Compared a few options
Evaluated this against two competitors. Where it wins: headless or headed browser modes and free and open source. Where it lags: mCP ecosystem still maturing. On balance the feature set — especially click, type, navigate, and form-filling actions — justifies the 4 stars for our use case.
Skeptical, then convinced
I went in skeptical — most tools in this space overpromise. It actually delivers on structured accessibility tree snapshots, and works with any MCP-compatible client caught me off guard. Limited usefulness for purely visual tasks is why this isn't a perfect score, still, I'd recommend giving it a real trial.
Q&A
Is it suitable for visual or screenshot-based testing tasks?
Not really. Playwright MCP is designed around structured accessibility tree snapshots rather than screenshots, which makes it fast and deterministic for DOM-based actions but limits its usefulness for purely visual tasks like pixel comparisons.
How much does Playwright MCP cost and what's the licensing?

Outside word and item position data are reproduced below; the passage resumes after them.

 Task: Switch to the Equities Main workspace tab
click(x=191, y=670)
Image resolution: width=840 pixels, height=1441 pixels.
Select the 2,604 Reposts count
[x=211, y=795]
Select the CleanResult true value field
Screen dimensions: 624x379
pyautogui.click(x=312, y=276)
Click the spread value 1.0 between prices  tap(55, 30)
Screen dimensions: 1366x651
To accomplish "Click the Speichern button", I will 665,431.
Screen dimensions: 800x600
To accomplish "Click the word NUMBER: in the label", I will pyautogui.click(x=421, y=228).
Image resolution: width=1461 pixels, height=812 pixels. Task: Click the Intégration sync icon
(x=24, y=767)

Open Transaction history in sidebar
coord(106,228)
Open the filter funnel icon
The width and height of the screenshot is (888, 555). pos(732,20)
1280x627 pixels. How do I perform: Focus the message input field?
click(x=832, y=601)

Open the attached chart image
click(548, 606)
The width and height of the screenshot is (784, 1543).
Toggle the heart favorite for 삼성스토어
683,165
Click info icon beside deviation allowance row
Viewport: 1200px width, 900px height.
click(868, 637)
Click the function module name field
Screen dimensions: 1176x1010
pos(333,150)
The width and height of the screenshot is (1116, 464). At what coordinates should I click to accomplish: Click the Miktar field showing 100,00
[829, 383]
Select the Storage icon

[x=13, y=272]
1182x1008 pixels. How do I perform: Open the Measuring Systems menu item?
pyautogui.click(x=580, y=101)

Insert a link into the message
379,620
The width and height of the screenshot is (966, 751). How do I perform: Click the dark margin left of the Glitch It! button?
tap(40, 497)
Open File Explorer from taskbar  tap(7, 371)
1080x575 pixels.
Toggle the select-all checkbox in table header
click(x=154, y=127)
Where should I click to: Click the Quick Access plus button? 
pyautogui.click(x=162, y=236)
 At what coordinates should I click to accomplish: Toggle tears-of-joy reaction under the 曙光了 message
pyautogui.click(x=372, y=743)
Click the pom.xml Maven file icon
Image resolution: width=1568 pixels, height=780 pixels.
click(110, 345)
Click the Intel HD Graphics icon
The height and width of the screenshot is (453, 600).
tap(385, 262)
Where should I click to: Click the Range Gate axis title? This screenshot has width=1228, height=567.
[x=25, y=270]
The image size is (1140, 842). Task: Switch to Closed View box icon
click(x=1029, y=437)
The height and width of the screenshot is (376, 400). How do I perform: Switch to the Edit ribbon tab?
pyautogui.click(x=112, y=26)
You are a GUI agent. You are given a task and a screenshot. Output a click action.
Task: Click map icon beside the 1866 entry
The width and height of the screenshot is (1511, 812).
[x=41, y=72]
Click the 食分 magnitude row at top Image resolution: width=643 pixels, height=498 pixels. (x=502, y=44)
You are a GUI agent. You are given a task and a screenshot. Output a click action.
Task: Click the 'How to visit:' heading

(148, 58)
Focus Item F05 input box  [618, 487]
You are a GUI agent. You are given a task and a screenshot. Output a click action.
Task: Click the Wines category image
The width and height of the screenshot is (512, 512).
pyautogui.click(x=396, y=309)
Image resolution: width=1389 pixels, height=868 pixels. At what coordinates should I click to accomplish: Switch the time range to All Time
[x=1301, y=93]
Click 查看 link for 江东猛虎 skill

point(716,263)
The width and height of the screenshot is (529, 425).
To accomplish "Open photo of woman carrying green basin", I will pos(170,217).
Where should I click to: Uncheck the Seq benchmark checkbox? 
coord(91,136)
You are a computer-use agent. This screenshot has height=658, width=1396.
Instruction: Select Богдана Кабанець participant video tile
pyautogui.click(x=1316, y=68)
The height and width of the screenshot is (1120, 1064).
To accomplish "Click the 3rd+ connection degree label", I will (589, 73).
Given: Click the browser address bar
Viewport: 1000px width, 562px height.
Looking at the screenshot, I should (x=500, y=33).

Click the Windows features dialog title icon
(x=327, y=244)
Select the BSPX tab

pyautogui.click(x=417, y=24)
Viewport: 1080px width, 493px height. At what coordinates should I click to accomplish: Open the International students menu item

Playwright MCP is free and open source, so there are no license fees. You only pay for the underlying compute to run the Node environment and any LLM tokens consumed by your MCP client when interacting with pages.
Which LLM clients and browsers does it work with?
It works with any MCP-compatible client, including Claude Desktop, Cursor, and custom agent frameworks. For browsers, it supports Chromium, Firefox, and WebKit via Playwright, in either headless or headed modes.